Output the full listing below exactly as it reads, and skip anything that is a picture.

**MATERIAL TO PROCESS:**
------------
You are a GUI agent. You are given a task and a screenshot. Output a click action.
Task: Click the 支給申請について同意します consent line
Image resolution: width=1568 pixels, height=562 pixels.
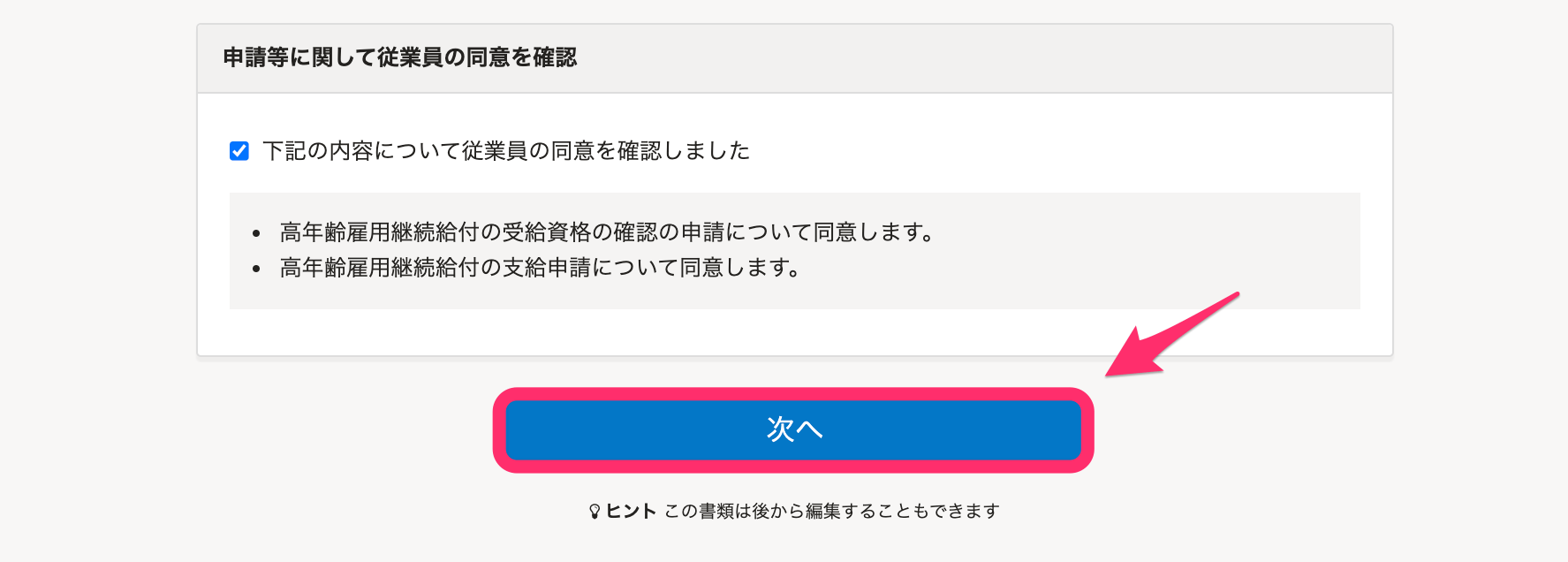click(540, 268)
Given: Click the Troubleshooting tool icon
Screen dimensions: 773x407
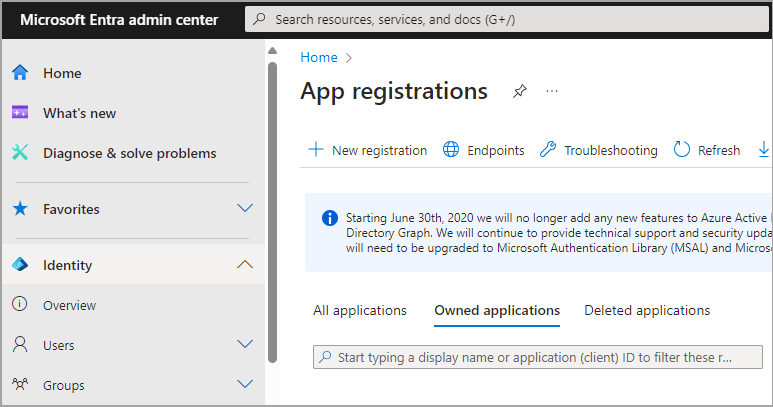Looking at the screenshot, I should point(548,150).
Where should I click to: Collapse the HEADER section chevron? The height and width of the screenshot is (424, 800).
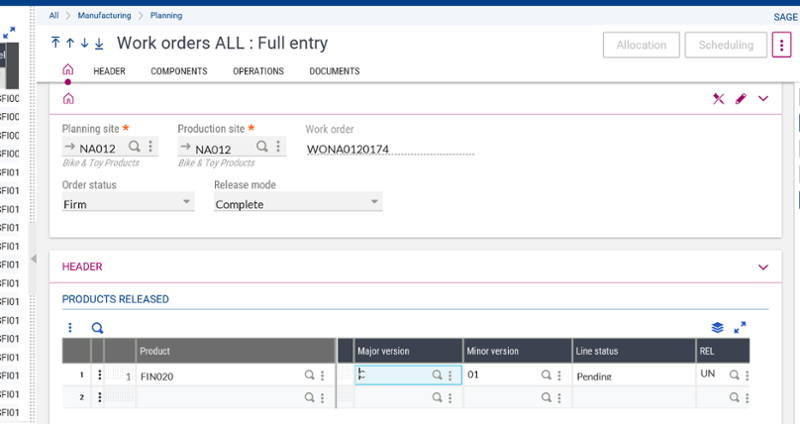[x=763, y=267]
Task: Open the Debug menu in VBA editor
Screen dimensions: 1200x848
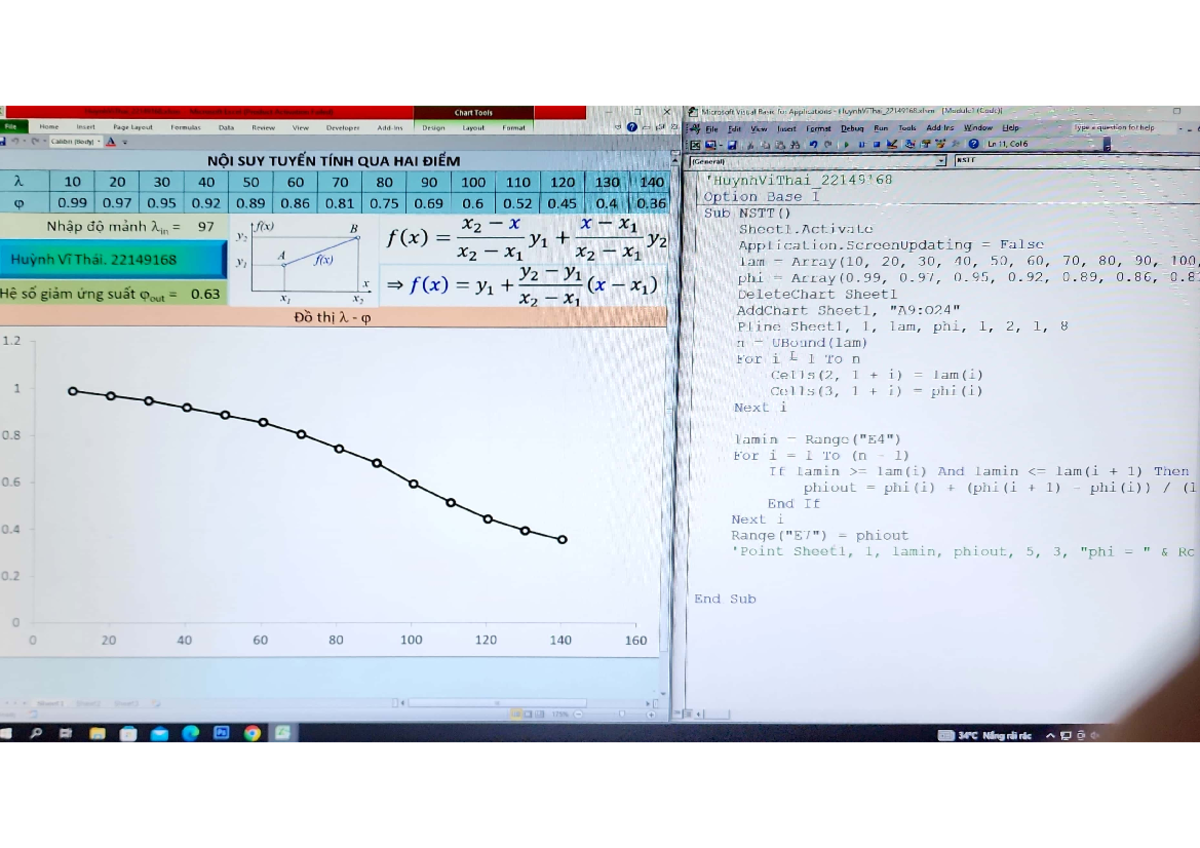Action: pyautogui.click(x=851, y=128)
------------
**SOLVED EXERCISE:**
You are a GUI agent. You are given a task and a screenshot. Output a click action.
Task: Click the 支給申請について同意します consent line
Image resolution: width=1568 pixels, height=562 pixels.
click(540, 268)
Given: Click the Troubleshooting tool icon
Screen dimensions: 773x407
Looking at the screenshot, I should point(548,150).
Where should I click to: Collapse the HEADER section chevron? The height and width of the screenshot is (424, 800).
[x=763, y=267]
Task: Open the Debug menu in VBA editor
Screen dimensions: 1200x848
Action: pyautogui.click(x=851, y=128)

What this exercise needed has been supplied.